● **Instructions to follow**
Line by line, return the data exactly as shown.

● **Records for the task**
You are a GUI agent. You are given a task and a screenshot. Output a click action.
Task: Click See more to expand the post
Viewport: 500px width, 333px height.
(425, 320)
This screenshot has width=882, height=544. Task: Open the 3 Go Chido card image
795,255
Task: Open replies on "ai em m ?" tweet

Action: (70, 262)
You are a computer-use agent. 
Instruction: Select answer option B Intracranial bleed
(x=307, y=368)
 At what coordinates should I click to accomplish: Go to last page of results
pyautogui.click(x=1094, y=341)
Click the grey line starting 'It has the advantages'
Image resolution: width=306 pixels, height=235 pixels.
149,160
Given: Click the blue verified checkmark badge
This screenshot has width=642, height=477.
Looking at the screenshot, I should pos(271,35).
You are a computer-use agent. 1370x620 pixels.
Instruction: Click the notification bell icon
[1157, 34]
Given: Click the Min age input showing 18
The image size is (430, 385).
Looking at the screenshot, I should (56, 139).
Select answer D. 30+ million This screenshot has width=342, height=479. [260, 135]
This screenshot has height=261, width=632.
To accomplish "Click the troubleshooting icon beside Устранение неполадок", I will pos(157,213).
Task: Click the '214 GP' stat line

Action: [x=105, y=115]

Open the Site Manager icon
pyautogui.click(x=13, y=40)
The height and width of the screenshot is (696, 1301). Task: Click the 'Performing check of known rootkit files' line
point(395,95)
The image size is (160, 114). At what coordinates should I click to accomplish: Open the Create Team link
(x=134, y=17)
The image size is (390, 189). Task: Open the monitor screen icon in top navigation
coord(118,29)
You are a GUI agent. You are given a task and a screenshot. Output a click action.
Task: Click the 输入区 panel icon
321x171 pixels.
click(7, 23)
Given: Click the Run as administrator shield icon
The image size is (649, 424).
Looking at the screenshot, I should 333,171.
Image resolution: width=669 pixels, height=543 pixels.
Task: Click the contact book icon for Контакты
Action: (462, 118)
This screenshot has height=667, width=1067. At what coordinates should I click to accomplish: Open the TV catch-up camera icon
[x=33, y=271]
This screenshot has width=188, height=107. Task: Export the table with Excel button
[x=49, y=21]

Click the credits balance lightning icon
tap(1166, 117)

● **Task solution**
You are a GUI agent. You are given a task and a screenshot. Output a click action.
Task: Click See more to expand the post
Viewport: 500px width, 333px height.
(425, 320)
This screenshot has width=882, height=544. Task: Open the 3 Go Chido card image
795,255
Task: Open replies on "ai em m ?" tweet

Action: (70, 262)
You are a computer-use agent. 
Instruction: Select answer option B Intracranial bleed
(x=307, y=368)
 At what coordinates should I click to accomplish: Go to last page of results
pyautogui.click(x=1094, y=341)
Click the grey line starting 'It has the advantages'
Image resolution: width=306 pixels, height=235 pixels.
149,160
Given: Click the blue verified checkmark badge
This screenshot has width=642, height=477.
Looking at the screenshot, I should pos(271,35).
You are a computer-use agent. 1370x620 pixels.
Instruction: Click the notification bell icon
[1157, 34]
Given: Click the Min age input showing 18
The image size is (430, 385).
Looking at the screenshot, I should (56, 139).
Select answer D. 30+ million This screenshot has width=342, height=479. [260, 135]
This screenshot has height=261, width=632.
To accomplish "Click the troubleshooting icon beside Устранение неполадок", I will pos(157,213).
Task: Click the '214 GP' stat line

Action: [x=105, y=115]

Open the Site Manager icon
pyautogui.click(x=13, y=40)
The height and width of the screenshot is (696, 1301). Task: Click the 'Performing check of known rootkit files' line
point(395,95)
The image size is (160, 114). At what coordinates should I click to accomplish: Open the Create Team link
(x=134, y=17)
The image size is (390, 189). Task: Open the monitor screen icon in top navigation
coord(118,29)
You are a GUI agent. You are given a task and a screenshot. Output a click action.
Task: Click the 输入区 panel icon
321x171 pixels.
click(7, 23)
Given: Click the Run as administrator shield icon
The image size is (649, 424).
Looking at the screenshot, I should 333,171.
Image resolution: width=669 pixels, height=543 pixels.
Task: Click the contact book icon for Контакты
Action: (462, 118)
This screenshot has height=667, width=1067. At what coordinates should I click to accomplish: Open the TV catch-up camera icon
[x=33, y=271]
This screenshot has width=188, height=107. Task: Export the table with Excel button
[x=49, y=21]

Click the credits balance lightning icon
tap(1166, 117)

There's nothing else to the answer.